2001 book by Ziaur Rahman Azmi

Studies in Judaism, Christianity and the Religions of India (دراسات في اليهودية والمسيحية وأديان الهند, Dirasaat Fi al-Yahudiyaat wa al-Maseehiyaat wa al-Adiyaan al-Hind) is a research book written by Ziaur Rahman Azmi on comparative religion, published by Al-Rushd Library, Riyadh in 2001.

== History ==
This book is a collection of the author's articles, which were originally published in the "Majallat al-Jami'at al-Islamiyyah bi al-Madinah al-Munawwarah" (Magazine of the Islamic University of Madinah). And then, when he was appointed as a professor at Madinah University, he was also given the responsibility of teaching 'Adiyan Al-Alam (World Religions).' In addition to other subjects, with this responsibility, he created a syllabus for 'Religion' from various articles, and then rearranged these articles for public use and published them in book form. These two books, "Judaism and Christianity" (دراست في اليهودية و عديان النسرانية) and "Religions of India" named "Dirāsāt fī l-Yahūdiyya wa-l-Masiḥiyya wa-l-Ādiyān il-Hind" (درستاس في اليهودية والمسيحية) wa-adin al-hind, Studies in Jewish Religion, Christianity, and Indian Religions / A comparative study of Jewish, Christian, and Indian religions," have discussed Judaism, Christianity, and Indian religions." which has 784 pages, Due to the similarity in its content, it is being published by Maktabat al-Rushd, a renowned publishing house in Saudi Arabia, and seven editions have been released so far. The institution publishes this book every year because it is very popular among teachers and students at local Islamic universities.

== Summary ==
The book is divided into two parts:

=== Research on Judaism and Christianity ===
First edition: Maktab al-Dar, Al-Madinah al-Munawwarah, 1988. Azmi offers an analysis of the emergence and evolution of Judaism and Christianity in this book The introduction to the book was penned by Abul Hasan Ali Hasani Nadwi. Azmi contends that these religions, in their current state, have been distorted and bear no resemblance to the faiths revealed to Moses and Jesus. Azmi has conducted a comparative study of the arguments presented by Jewish and Christian scholars and the messages attributed to Muhammad. A Bangla translation of 'The History of the Jewish and Christian Nations,' translated by Mohammad Rokon Uddin, was published by Mohammad Publication in Bangladesh in 2020.

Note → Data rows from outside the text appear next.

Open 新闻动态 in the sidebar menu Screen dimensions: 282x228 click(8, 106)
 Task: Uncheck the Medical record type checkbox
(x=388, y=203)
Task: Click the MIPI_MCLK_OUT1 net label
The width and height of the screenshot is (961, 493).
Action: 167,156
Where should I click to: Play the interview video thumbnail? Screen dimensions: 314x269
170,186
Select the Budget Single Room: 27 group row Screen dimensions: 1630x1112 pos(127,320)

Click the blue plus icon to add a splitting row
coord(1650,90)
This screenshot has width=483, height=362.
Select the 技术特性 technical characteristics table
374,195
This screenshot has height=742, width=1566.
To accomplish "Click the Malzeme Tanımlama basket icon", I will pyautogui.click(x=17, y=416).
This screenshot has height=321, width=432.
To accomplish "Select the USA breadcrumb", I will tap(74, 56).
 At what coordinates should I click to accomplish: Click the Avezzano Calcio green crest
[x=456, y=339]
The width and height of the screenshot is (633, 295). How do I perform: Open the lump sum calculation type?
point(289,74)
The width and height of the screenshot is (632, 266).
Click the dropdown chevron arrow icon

=== Research on Indian religions ===
First edition: Dar al-Bukhari, Al-Madinah al-Munawwarah, 1997. In this book, Azmi has described the four major religions of India: Hinduism, Buddhism, Jainism, and Sikhism, including their similarities and foundational principles. The book is a compilation of articles originally published in the 'Al-Jami'at al-Islamiyya' magazine of Medina. Later, when Azmi joined Jamia Islamia as a professor, he began teaching 'Adiyan al-Alam' (Religions of the World) among other subjects. In 2021, Kalanatar Publications in Bangladesh published a Bangla translation of the book titled 'History of Hinduism, Buddhism, Jainism, and Sikhism,' translated by Mahiuddin Qasmi.